Bava does pile on the shocks, though, in the film's two main murder sequences. The stalking/slaying of Katia owes a lot to Tenebre in look and style (particularly the murder of the hotelier's daughter in that film), but Bava ends
the set-piece with an original motif - the victim is trapped behind a sheet of chickenwire through which the killer slowly slashes her to death with a box-cutter - that's guaranteed to get your flesh crawling. The death of Angela, when she's attacked in the villa's bathroom, is a real doozy: a brutal, nihilistic bit of filmmaking that some could easily interpret as an exercise in misogynistic sadism. (Here Bava does for hair-washing in the sink what Hitchcock's Psycho did to taking a shower...) But amidst the unrepentant brutality Bava injects an occasional touch of sardonic humor, most notably when Sandra the horror director is strangled with a spool of her own film - murdered with her own movie.
Aside from the visceral thrills and chills generated by these murder scenes the film is pretty much a misfire. The characters are all uninvolving ciphers. It's not much of a mystery, either; most of the red herrings offered up by the plot are plainly obvious for what they are. As mentioned, an inordinate amount of time is spent following Bruno as he wanders about the villa, checking this room and that - scenes devoid of dialog but accompanied by repetitious theme music that quickly becomes annoying. In one way the dearth of dialog is a good thing... The English dubbing job is poor, featuring ludicrous translations ("You're a female!";"I am not a female child!" etc.) that might be funny in a Godzilla movie, but not one about a sadistic serial killer. At times it seems evident that the translators weren't even looking at a copy of the script - how else can one explain the scene in which Bruno chides Katia over her fear of a spider, telling her with a straight face that the bug isn't even a spider, but a cockroach... at the very moment we're shown a close-up shot of (yep) a SPIDER. Huh???
A Blade in the Dark has fans, no doubt appreciative of its effective, wince-inducing set-pieces. We love gialli, too - just not this one. We'd much rather watch Bava's supernatural splatterfest Demons (1985) for the umpteenth time than sit through this one again.

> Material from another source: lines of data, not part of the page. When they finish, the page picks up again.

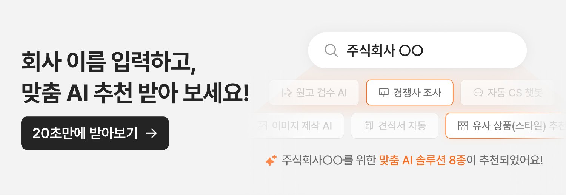Viewport: 566px width, 195px height.
Task: Select the 견적서 자동 chip
Action: coord(395,125)
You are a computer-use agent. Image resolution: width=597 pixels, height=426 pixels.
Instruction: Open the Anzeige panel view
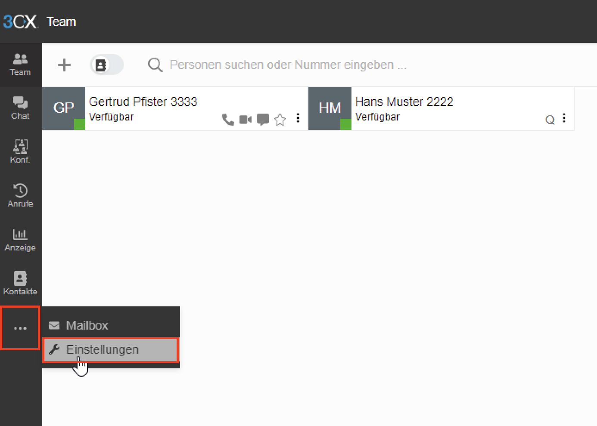pos(20,240)
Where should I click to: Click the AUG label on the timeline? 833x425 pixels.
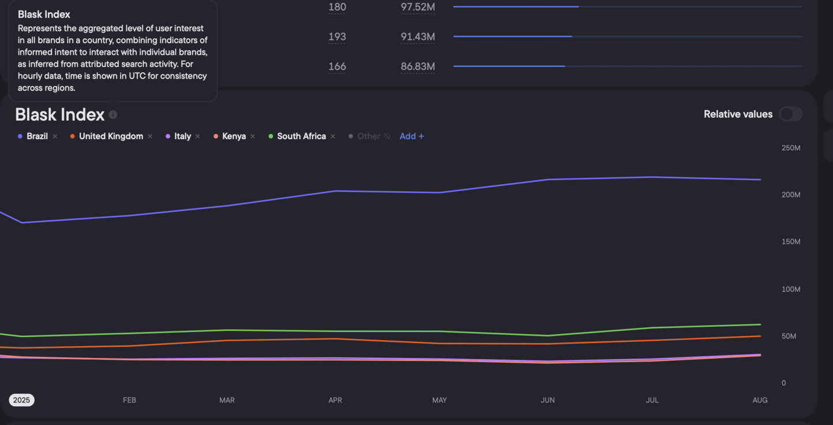point(760,400)
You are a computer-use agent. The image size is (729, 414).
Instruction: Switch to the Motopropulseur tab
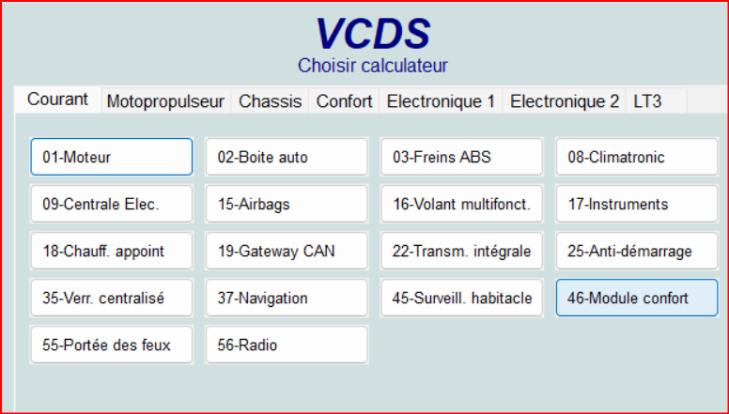(165, 101)
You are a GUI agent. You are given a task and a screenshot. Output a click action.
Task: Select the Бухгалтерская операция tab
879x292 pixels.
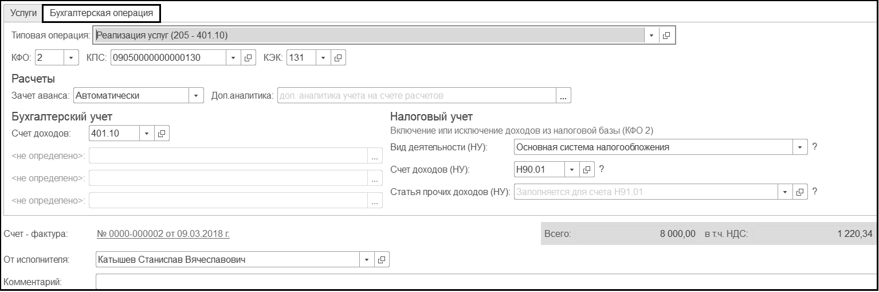pos(101,12)
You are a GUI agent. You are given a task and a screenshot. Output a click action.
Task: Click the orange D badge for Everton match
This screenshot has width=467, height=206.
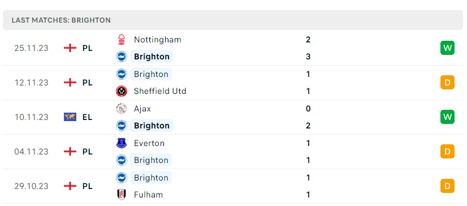click(447, 152)
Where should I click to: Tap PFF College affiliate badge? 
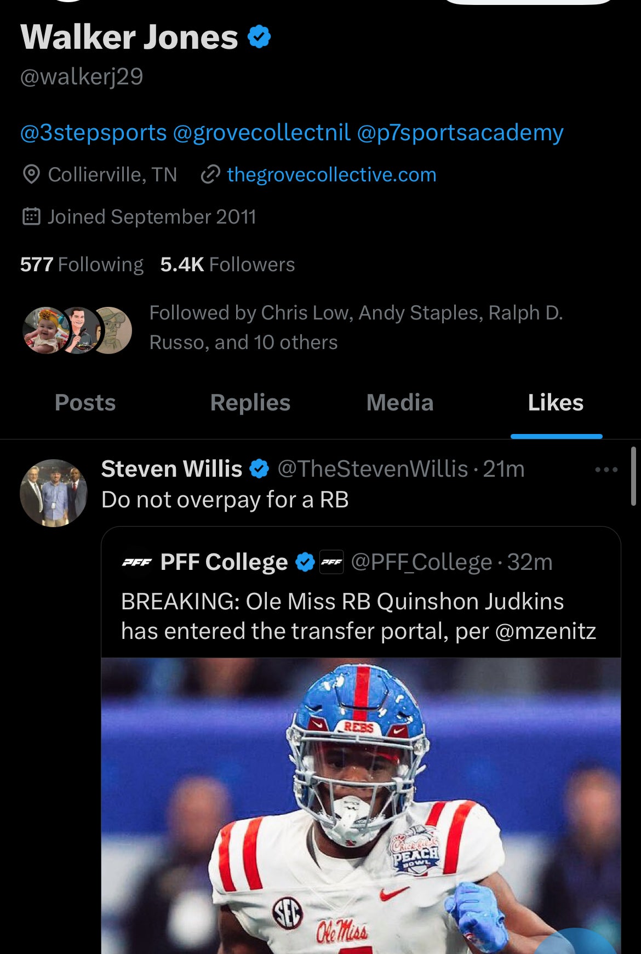tap(331, 562)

"Just a case of being a bit overwrought."
Sandra sums up the movie

Anchor Bay does a fine job with A Blade in the Dark considering it's a fairly obscure title here in America. The transfer is letterboxed and anamorphically enhanced for 16x9 TVs; as the film was originally shot in 16mm the picture is understandably on the grainy side. The Dolby mono audio track is serviceably clear. In addition to the theatrical trailer, a short (10 min.), interesting video interview with director Bava and screenwriter Sarchetti is included. (This is in Italian, with easily readable English subtitles. Do not watch this before viewing the film itself. It's chock full of spoilers, including the murderer's identity.)